> RECORDS FOR THIS TASK

=======

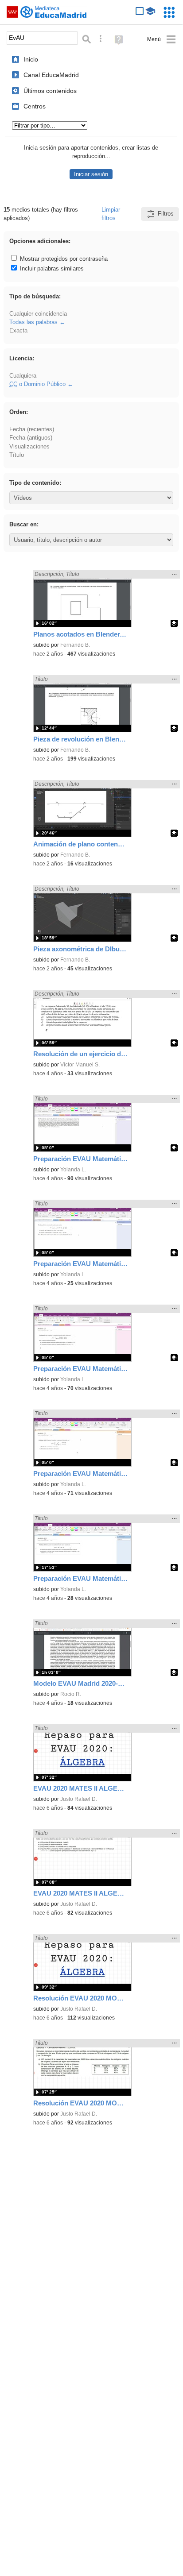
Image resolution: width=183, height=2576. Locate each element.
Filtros (166, 213)
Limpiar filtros (110, 213)
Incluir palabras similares (51, 268)
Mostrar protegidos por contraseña (63, 258)
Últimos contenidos (50, 90)
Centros (34, 106)
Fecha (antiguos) (30, 437)
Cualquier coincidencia (38, 313)
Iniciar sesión (91, 174)
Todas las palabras (33, 322)
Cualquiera (22, 375)
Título (16, 455)
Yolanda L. (73, 1169)
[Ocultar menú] (161, 39)
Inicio (30, 59)
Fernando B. (75, 645)
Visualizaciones (29, 446)
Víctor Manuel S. (80, 1064)
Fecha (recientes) (31, 429)
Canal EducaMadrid (51, 74)
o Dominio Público (37, 384)
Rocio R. (70, 1694)
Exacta (18, 330)
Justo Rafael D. (78, 1799)
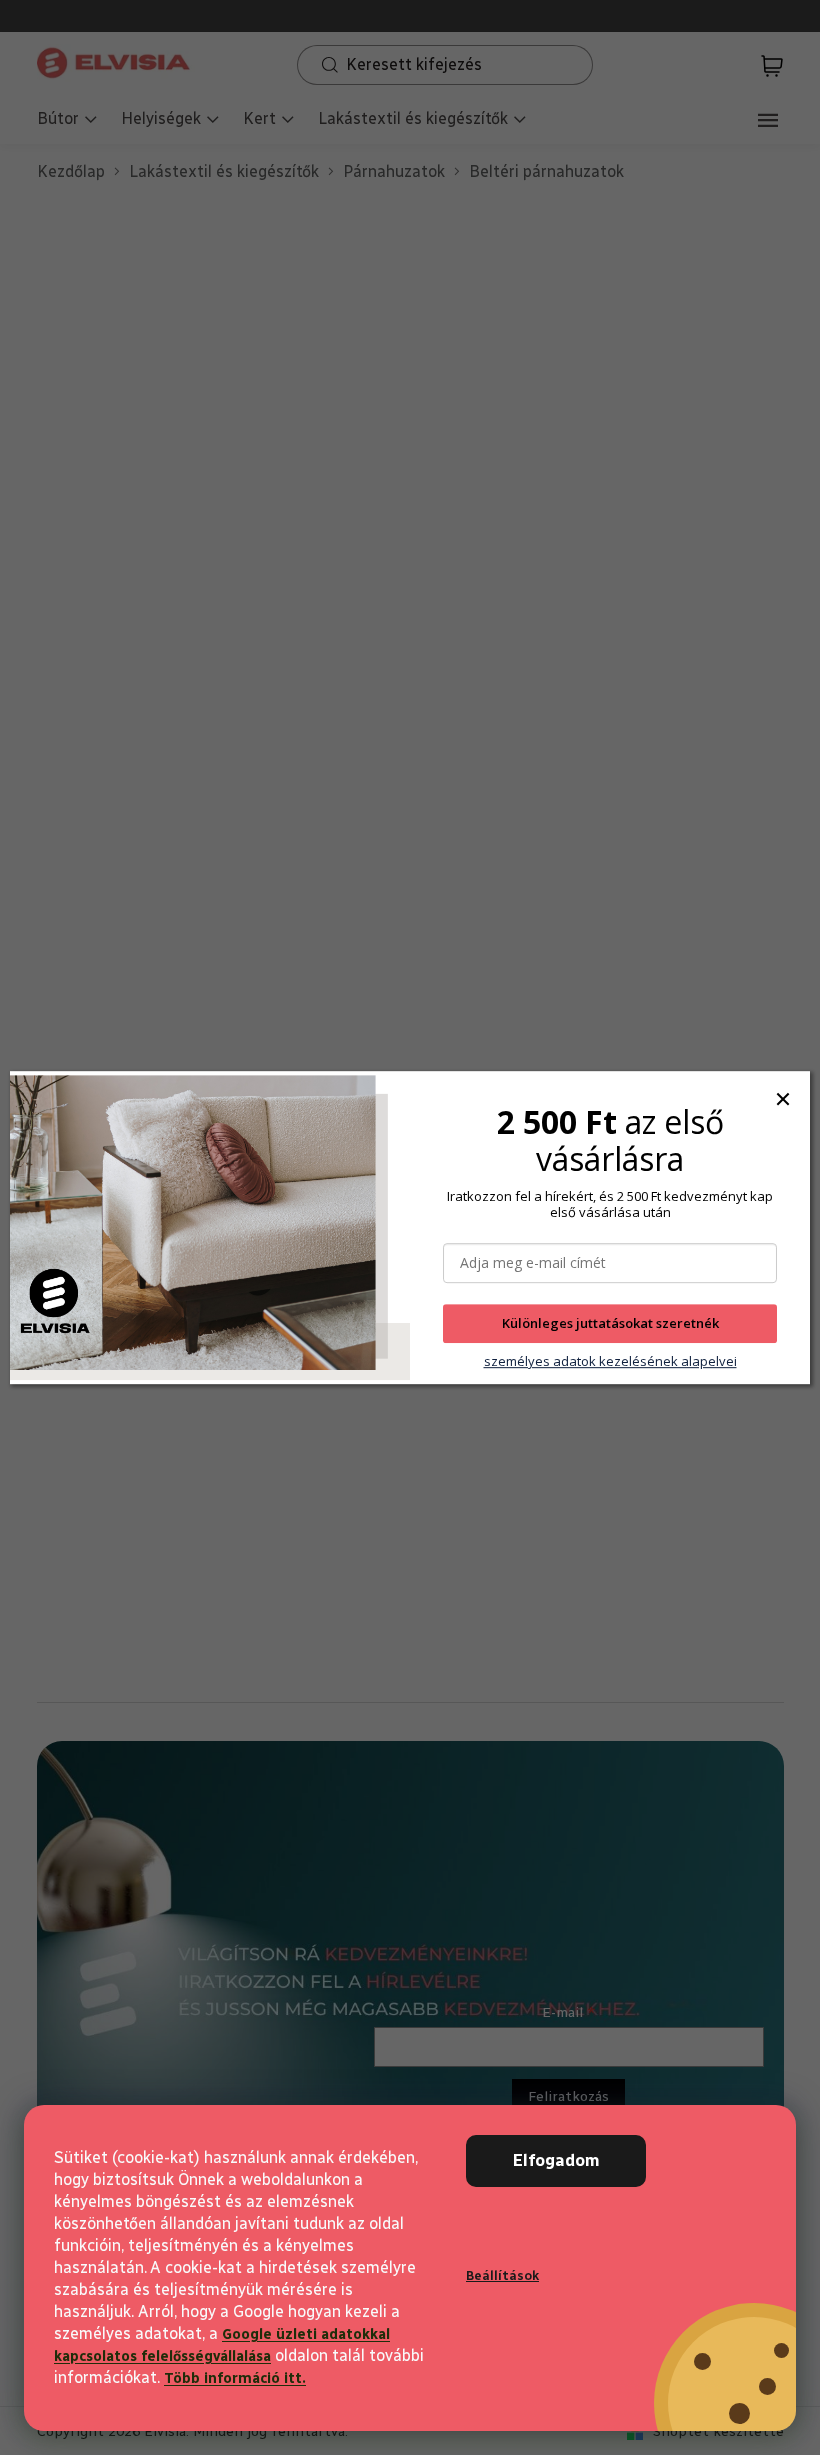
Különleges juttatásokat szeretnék (610, 1324)
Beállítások (502, 2275)
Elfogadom (556, 2160)
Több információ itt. (235, 2378)
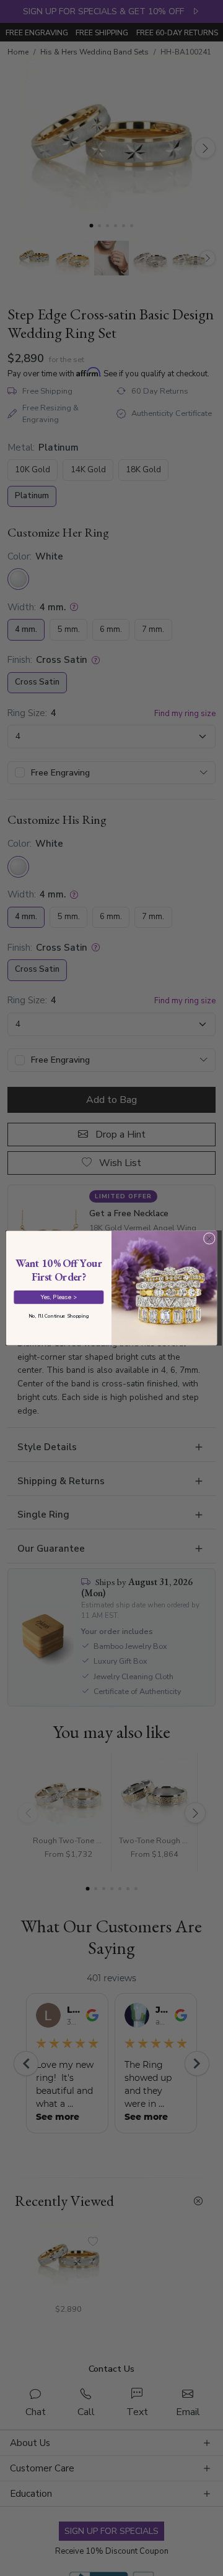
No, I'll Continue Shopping (58, 1316)
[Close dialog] (209, 1238)
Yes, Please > (59, 1297)
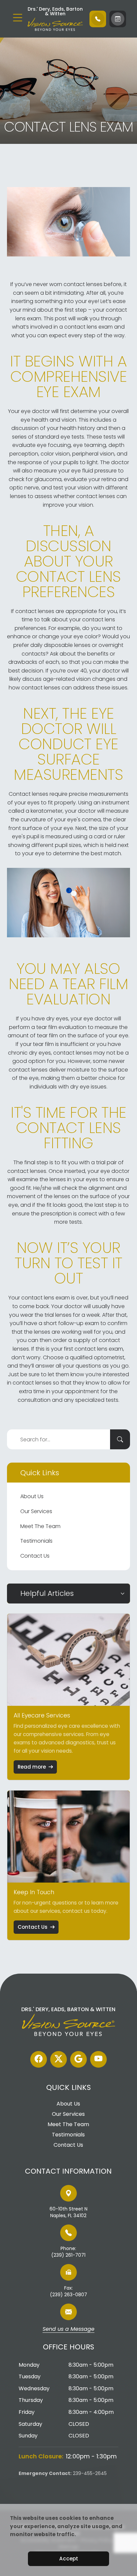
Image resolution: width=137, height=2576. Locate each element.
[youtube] (98, 2059)
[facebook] (38, 2059)
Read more (32, 1766)
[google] (78, 2059)
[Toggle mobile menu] (17, 17)
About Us (32, 1496)
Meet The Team (40, 1526)
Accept (68, 2558)
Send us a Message (68, 2329)
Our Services (36, 1511)
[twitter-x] (58, 2059)
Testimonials (36, 1541)
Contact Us (35, 1556)
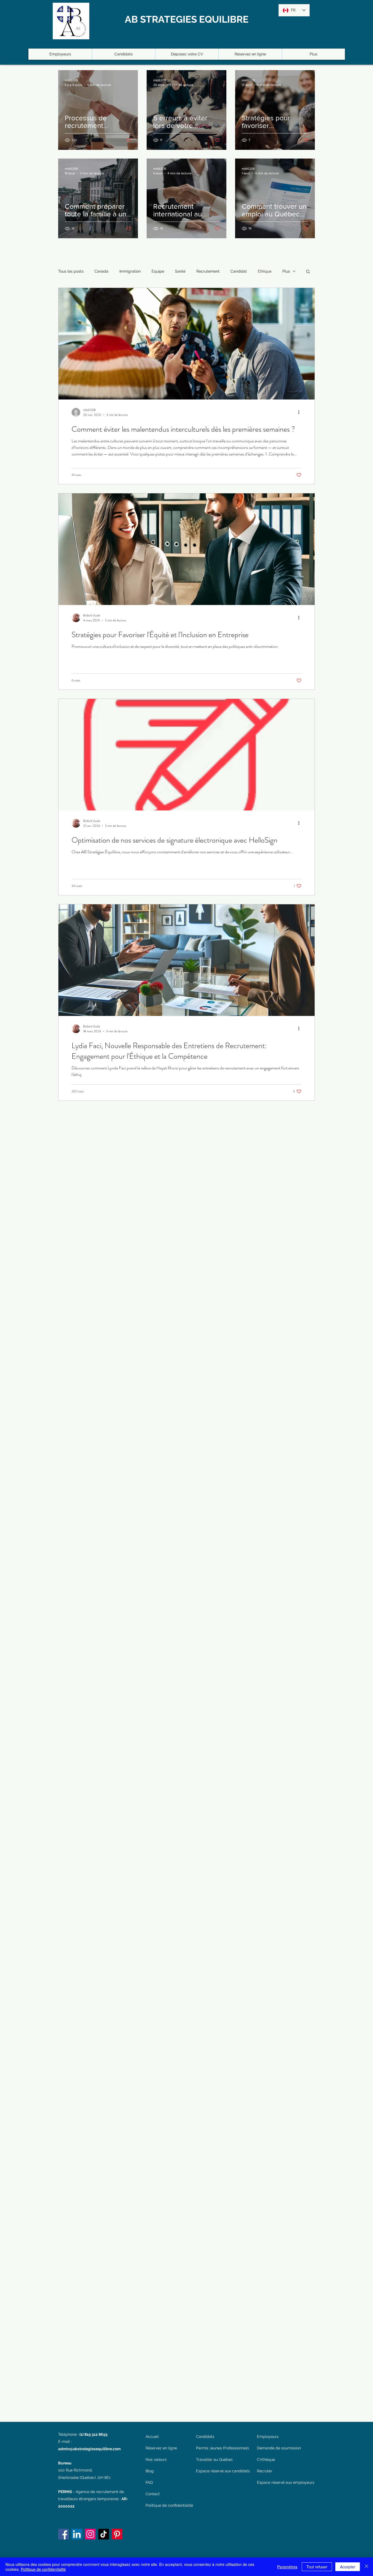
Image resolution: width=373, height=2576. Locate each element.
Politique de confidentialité (168, 2505)
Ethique (264, 271)
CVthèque (266, 2459)
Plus (286, 271)
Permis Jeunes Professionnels (222, 2448)
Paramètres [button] (287, 2566)
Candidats (205, 2436)
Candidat (238, 271)
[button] (307, 272)
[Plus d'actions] (300, 412)
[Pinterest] (117, 2534)
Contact (153, 2494)
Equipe (158, 271)
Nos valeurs (156, 2459)
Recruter (264, 2471)
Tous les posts (71, 271)
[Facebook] (63, 2534)
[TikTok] (103, 2534)
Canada (101, 271)
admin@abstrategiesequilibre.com (89, 2449)
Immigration (130, 271)
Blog (150, 2471)
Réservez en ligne (161, 2448)
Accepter (347, 2566)
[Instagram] (90, 2534)
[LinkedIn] (77, 2534)
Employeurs (268, 2436)
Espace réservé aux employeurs (285, 2482)
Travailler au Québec (214, 2459)
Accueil (152, 2436)
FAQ (149, 2482)
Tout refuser (316, 2566)
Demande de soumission (279, 2448)
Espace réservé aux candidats (222, 2471)
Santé (180, 271)
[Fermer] (366, 2567)
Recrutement (208, 271)
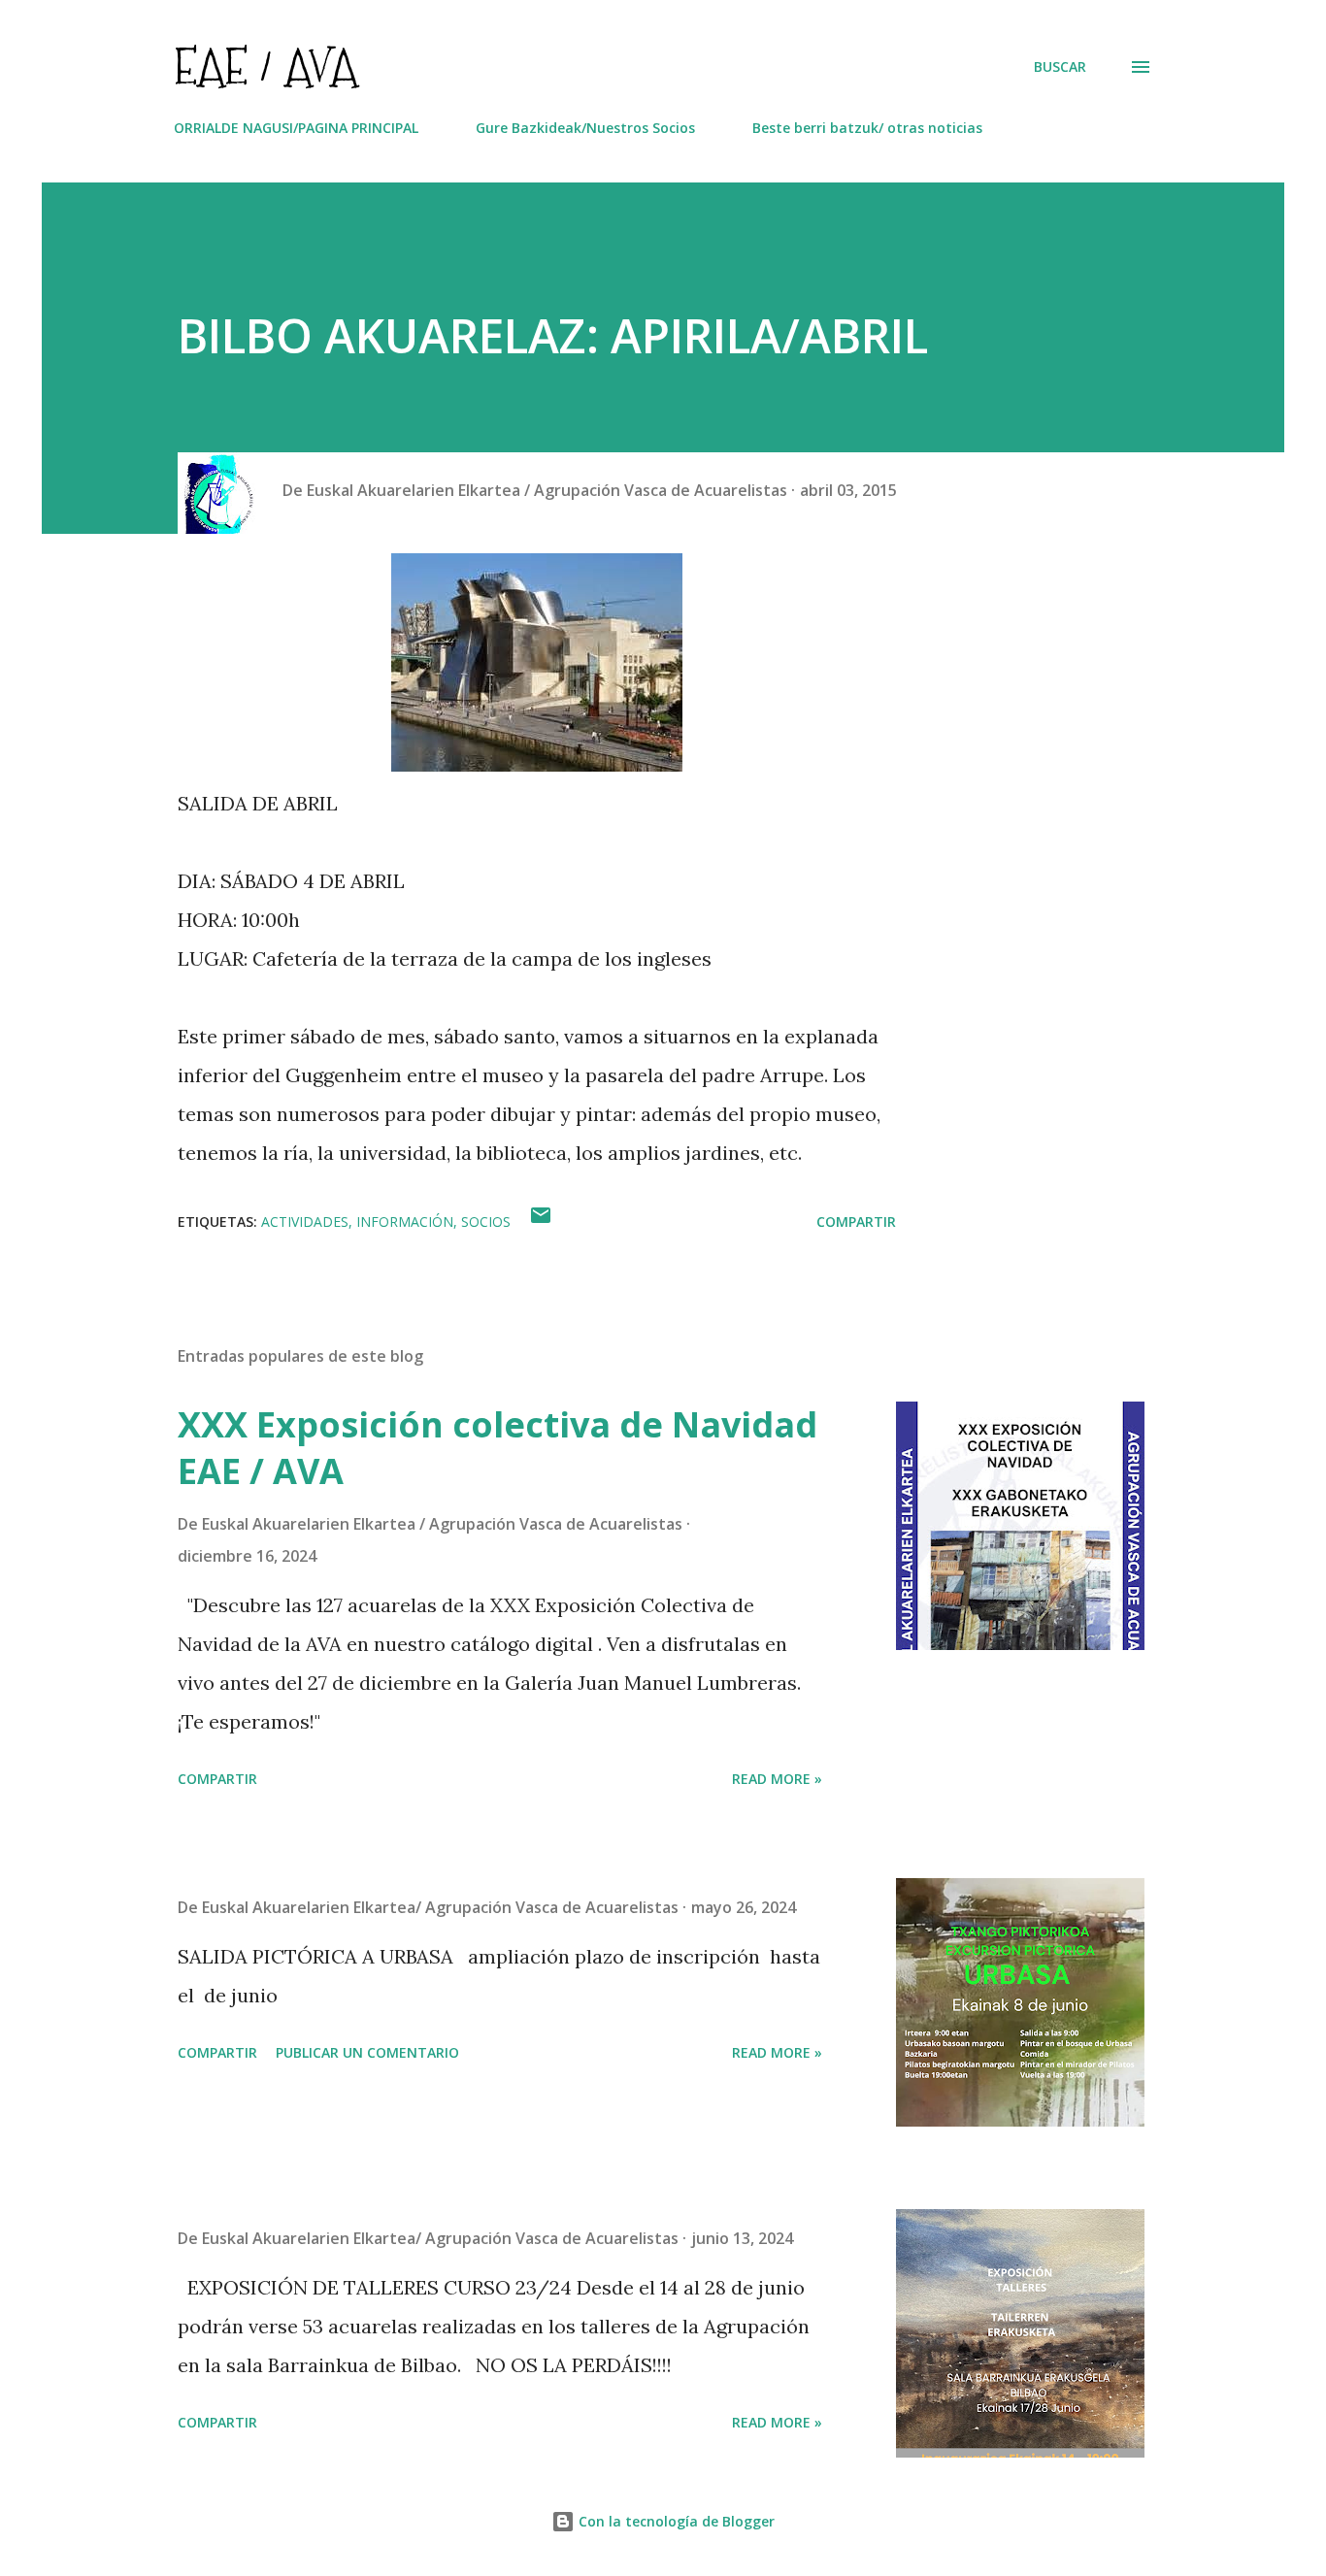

=======

> WHAT TO PRODUCE
Could you transcribe every entry exactly, leaving out the pictures?

> OUTPUT OF THE TASK
Image resolution: width=183, height=2576. Locate each element.
Filtros (166, 213)
Limpiar filtros (110, 213)
Incluir palabras similares (51, 268)
Mostrar protegidos por contraseña (63, 258)
Últimos contenidos (50, 90)
Centros (34, 106)
Fecha (antiguos) (30, 437)
Cualquier coincidencia (38, 313)
Iniciar sesión (91, 174)
Todas las palabras (33, 322)
Cualquiera (22, 375)
Título (16, 455)
Yolanda L. (73, 1169)
[Ocultar menú] (161, 39)
Inicio (30, 59)
Fernando B. (75, 645)
Visualizaciones (29, 446)
Víctor Manuel S. (80, 1064)
Fecha (recientes) (31, 429)
Canal EducaMadrid (51, 74)
o Dominio Público (37, 384)
Rocio R. (70, 1694)
Exacta (18, 330)
Justo Rafael D. (78, 1799)
Különleges juttatásokat szeretnék (610, 1324)
Beállítások (502, 2275)
Elfogadom (556, 2160)
Több információ itt. (235, 2378)
No, I'll Continue Shopping (58, 1316)
[Close dialog] (209, 1238)
Yes, Please > (59, 1297)
Image resolution: width=137, height=2576. Locate each element.
[youtube] (98, 2059)
[facebook] (38, 2059)
Read more (32, 1766)
[google] (78, 2059)
[Toggle mobile menu] (17, 17)
About Us (32, 1496)
Meet The Team (40, 1526)
Accept (68, 2558)
Send us a Message (68, 2329)
Our Services (36, 1511)
[twitter-x] (58, 2059)
Testimonials (36, 1541)
Contact Us (35, 1556)
Image resolution: width=373, height=2576. Locate each element.
Politique de confidentialité (168, 2505)
Ethique (264, 271)
CVthèque (266, 2459)
Plus (286, 271)
Permis Jeunes Professionnels (222, 2448)
Paramètres [button] (287, 2566)
Candidats (205, 2436)
Candidat (238, 271)
[button] (307, 272)
[Plus d'actions] (300, 412)
[Pinterest] (117, 2534)
Contact (153, 2494)
Equipe (158, 271)
Nos valeurs (156, 2459)
Recruter (264, 2471)
Tous les posts (71, 271)
[Facebook] (63, 2534)
[TikTok] (103, 2534)
Canada (101, 271)
admin@abstrategiesequilibre.com (89, 2449)
Immigration (130, 271)
Blog (150, 2471)
Réservez en ligne (161, 2448)
Accepter (347, 2566)
[Instagram] (90, 2534)
[LinkedIn] (77, 2534)
Employeurs (268, 2436)
Espace réservé aux employeurs (285, 2482)
Travailler au Québec (214, 2459)
Accueil (152, 2436)
FAQ (149, 2482)
Tout refuser (316, 2566)
Demande de soumission (279, 2448)
Espace réservé aux candidats (222, 2471)
Santé (180, 271)
[Fermer] (366, 2567)
Recrutement (208, 271)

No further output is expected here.